As Australia’s Tony Thomas had noted last October, Jean-Pascal van Ypersele an IPCC vice-chair of the modelling persuasion, threw his hat in the ring to succeed the more recently disgraced Rajendra Pachauri.
Donna Laframboise reported today that the U.K. Guardian, dedicated and dutiful propagator of all messages green, kindly gave van Ypersele a platform from which he launched his vision for the future of this (IMHO) increasingly irrelevant body.
I thought it was interesting to note that van Ypersele seems to take great pride in his past accomplishments. For example, he wrote:
For the IPCC to be relevant, it must also continue to improve its communication with policymakers and with the public. This is an area I am proud to have contributed to as Vice-chair in charge of designing the implementation plan for the IPCC Communication strategy. [emphasis added-hro]
YMMV, but the only significant “improvement” in the IPCC “Communication strategy” that I’ve noticed is the more timely release of IPCC generated reports. Something that probably should (and could) have transpired at least five or ten years ago. Not to mention that in his less disgraced (2009) days as a Merchant in Venice Pachauri had declared:
[T]he IPCC AR5 is being taken in hand at a time when awareness on climate change issues has reached a level unanticipated in the past. Much of this change can be attributed to the findings of the AR4 which have been disseminated actively through a conscious effort by the IPCC, its partners and most importantly the media. Expectations are, therefore, at an all time high as far as the AR5 is concerned.
Where was van Ypersele’s voice on the IPCC’s “Communication” strategy back in those halcyon days, I wonder?! Or are we to believe that it is simply the case that for van Ypersele, at least, silence does not equal acquiescence?!
As for van Ypersele on the “improv[ing] communication … with the public” front, my own recent experience suggests to me that he is not inclined to practice what he preaches:
Sounds of silence. Quelle surprise, eh?! By comparison, however, he was extraordinarily vocal in 2009 when he bestowed upon the world his (pre-emptive?!) “assessment” of Climategate. As I had noted and quoted, a few years ago:
Jean-Pascal van Ypersele, a vice-chairman of the Intergovernmental Panel on Climate Change (IPCC), said that the theft from the University of East Anglia’s Climatic Research Unit (CRU) was not the work of amateur climate sceptics, but was a sophisticated and well-funded attempt to destroy public confidence in the science of man-made climate change.

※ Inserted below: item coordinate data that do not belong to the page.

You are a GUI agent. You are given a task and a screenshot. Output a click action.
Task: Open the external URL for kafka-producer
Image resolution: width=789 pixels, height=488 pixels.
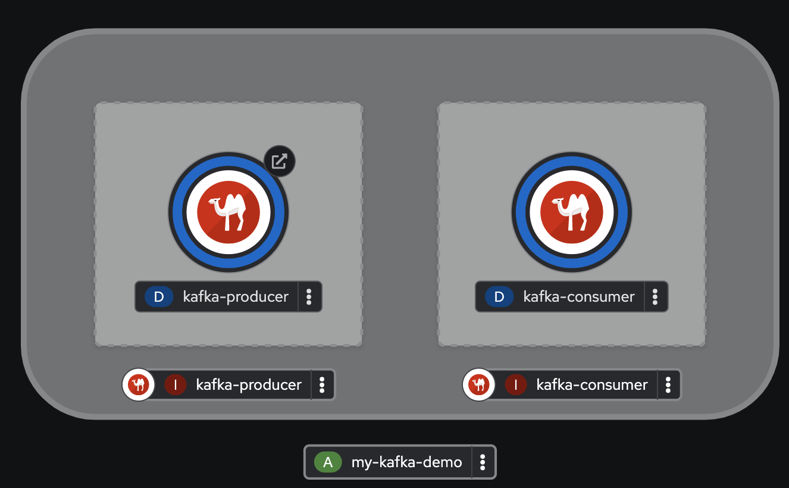(x=280, y=161)
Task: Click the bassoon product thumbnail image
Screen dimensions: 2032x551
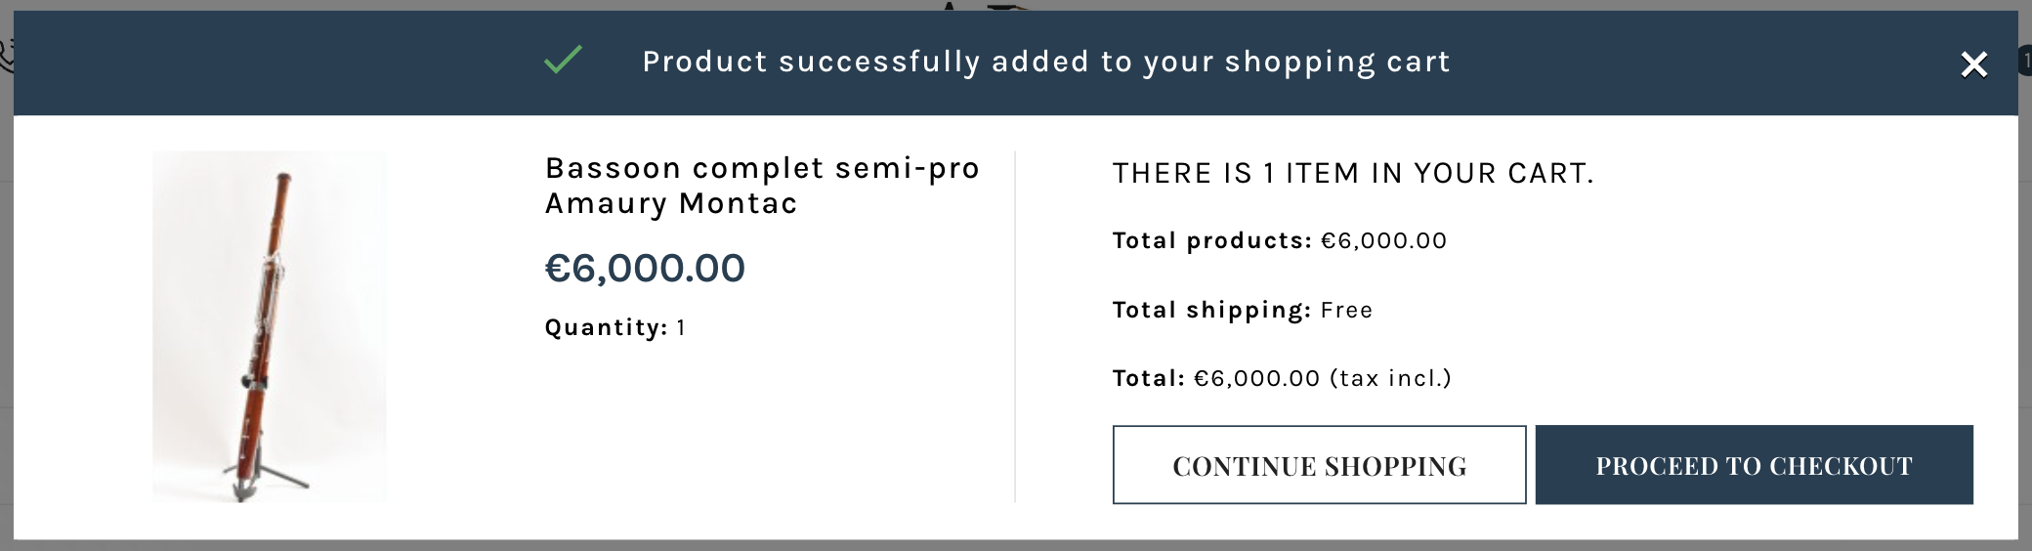Action: click(x=269, y=326)
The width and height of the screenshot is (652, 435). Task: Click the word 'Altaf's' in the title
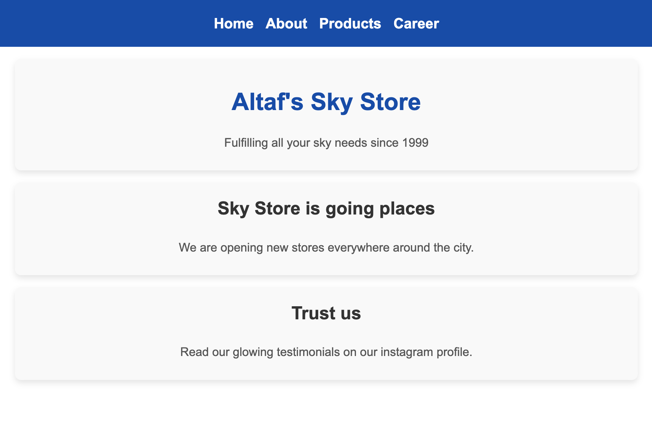[267, 102]
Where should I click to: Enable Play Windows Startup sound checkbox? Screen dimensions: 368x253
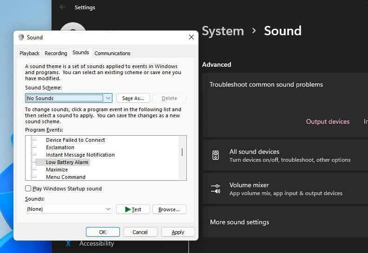[28, 189]
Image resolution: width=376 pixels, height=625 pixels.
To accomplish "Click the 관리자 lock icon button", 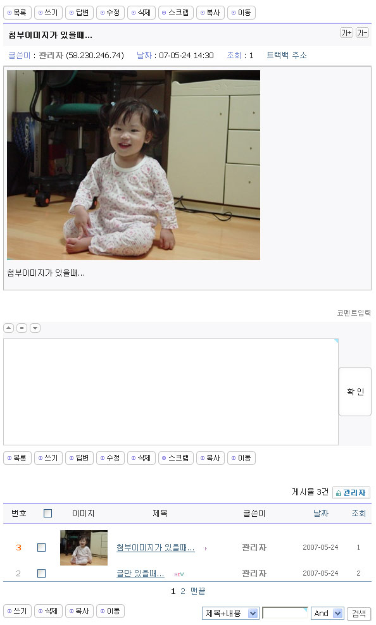I will click(x=351, y=493).
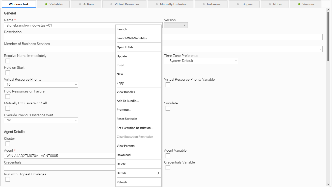Select Launch from the context menu
The image size is (332, 187).
pyautogui.click(x=122, y=29)
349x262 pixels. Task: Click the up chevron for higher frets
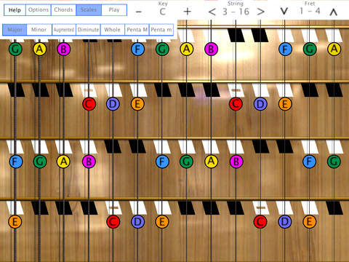click(334, 12)
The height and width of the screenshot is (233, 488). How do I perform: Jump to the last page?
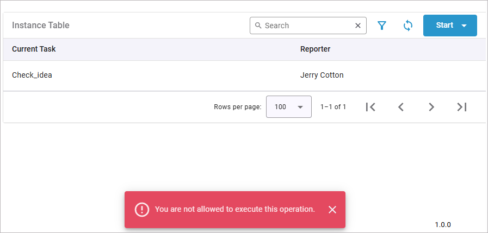(x=462, y=107)
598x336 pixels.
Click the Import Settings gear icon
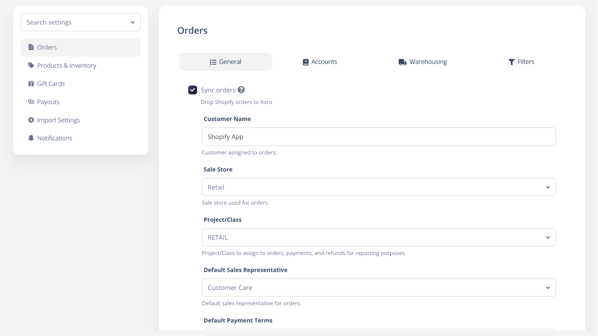click(x=31, y=120)
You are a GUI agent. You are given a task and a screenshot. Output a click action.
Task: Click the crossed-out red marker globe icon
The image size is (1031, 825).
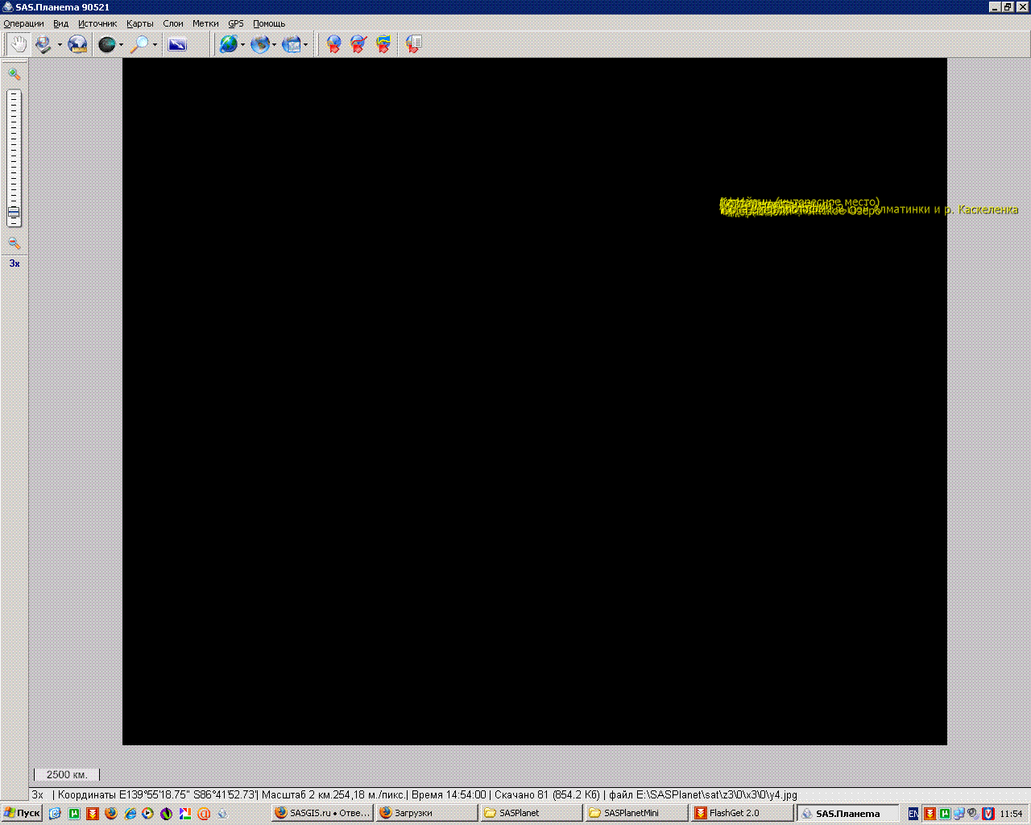tap(358, 44)
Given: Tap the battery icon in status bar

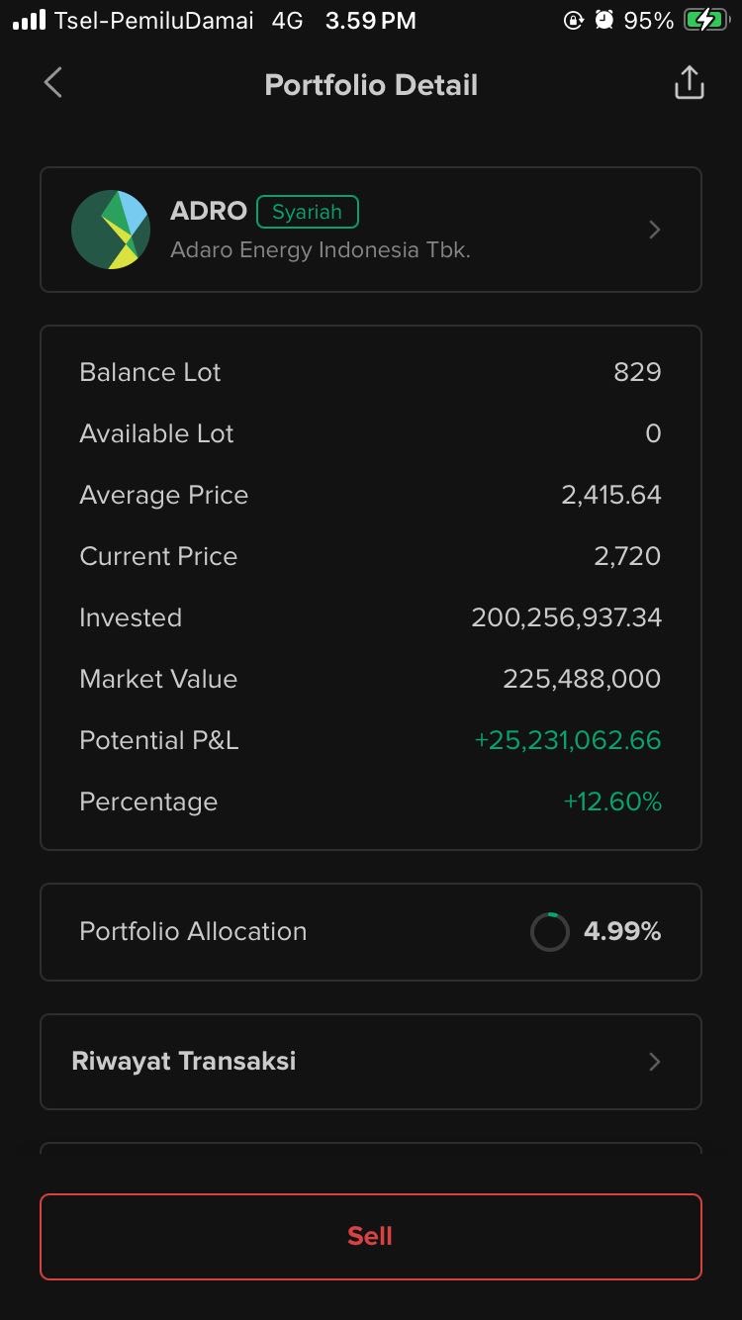Looking at the screenshot, I should pos(704,21).
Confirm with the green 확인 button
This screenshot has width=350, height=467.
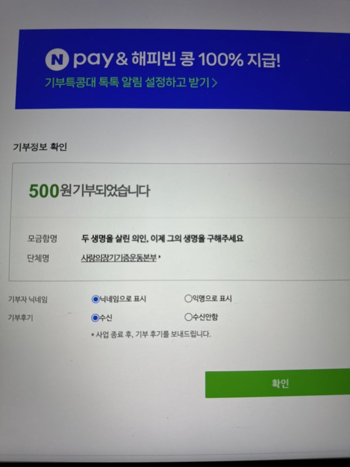(277, 383)

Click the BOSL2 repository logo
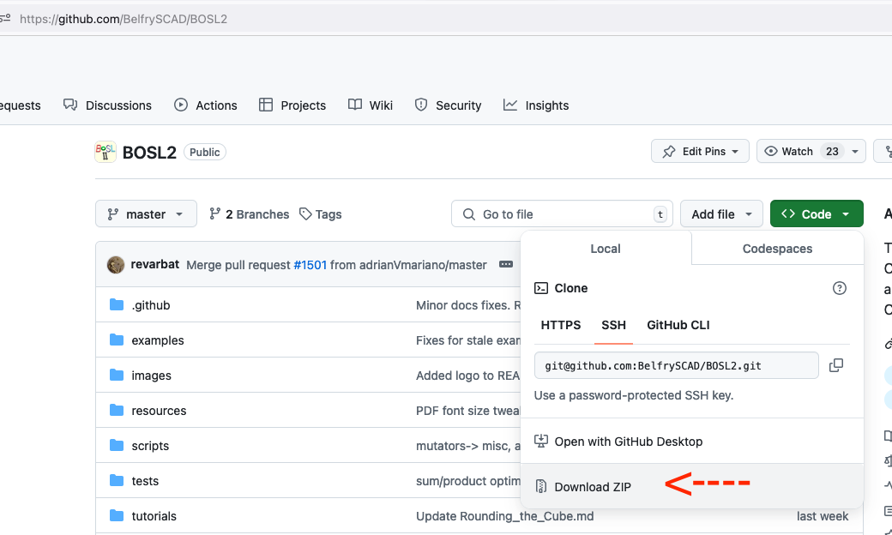point(105,152)
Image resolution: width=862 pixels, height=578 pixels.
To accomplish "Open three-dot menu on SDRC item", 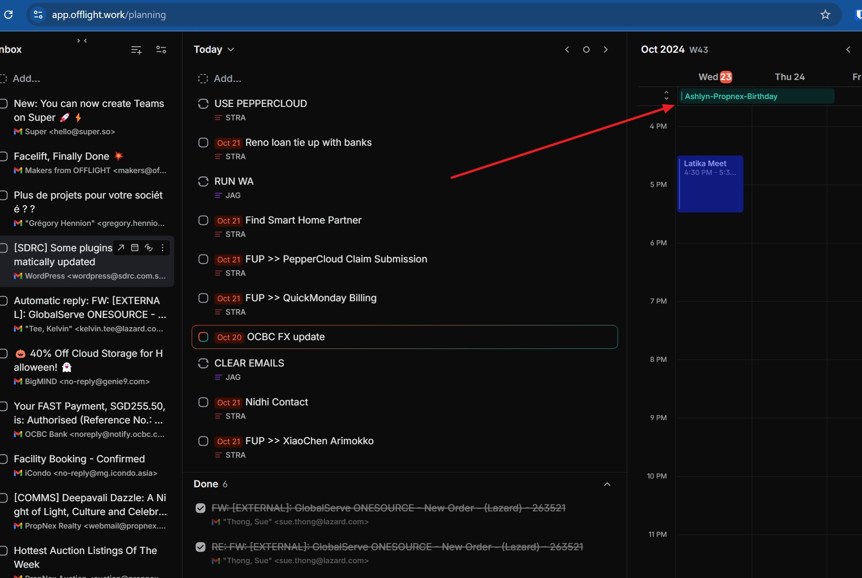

He said the fact that the e-mails were first uploaded to a sceptic website from a computer in Russia was an indication that the culprit was paid.
Then again, perhaps such off-the-wall fantasies are to be expected from one whose writing history indicates that he sees no harm whatsoever in publishing his speculations and bent via Greenpeace … which he indisputably did in 2004 (as documented by Russell Cook in 2011). Not unlike fellow IPCC-nik, Andrew Weaver, van Ypersele seems to be one of those “free speech for me, but not for thee” kind of guys:
Jean-Pascal van Ypersele, a Vice-Chair (Vice President) of the UN Intergovernmental Panel on Climate Change, objected to Fred Singer participating in a seminar on global warming / climate change that was to be held at SEII Foundation Universitaire in Brussels.
[Cook goes on to note:]
You’d think he would want to minimize any ties with enviro-activist groups at that point, but then we read in this Greenpeace paper, “Report commissioned by Greenpeace and written by Jean-Pascal van Ypersele and Philippe Marbaix, Université catholique de Louvain, Belgium. July 2004.
On the 2nd page […] IPCC Lead Author Jean-Pascal van Ypersele’s Greenpeace-commissioned paper starts with a fictional account of an out-of-control global warming disaster 40 years into the future, […]
40 years into the future?! Was van Ypersele channelling Oreskes – or did she channel him?!
Oh, well … To borrow and slightly paraphrase a line from the long ago popular TV show, What’s my Line?: Will the real Jean-Pascal van Ypersele please sign in.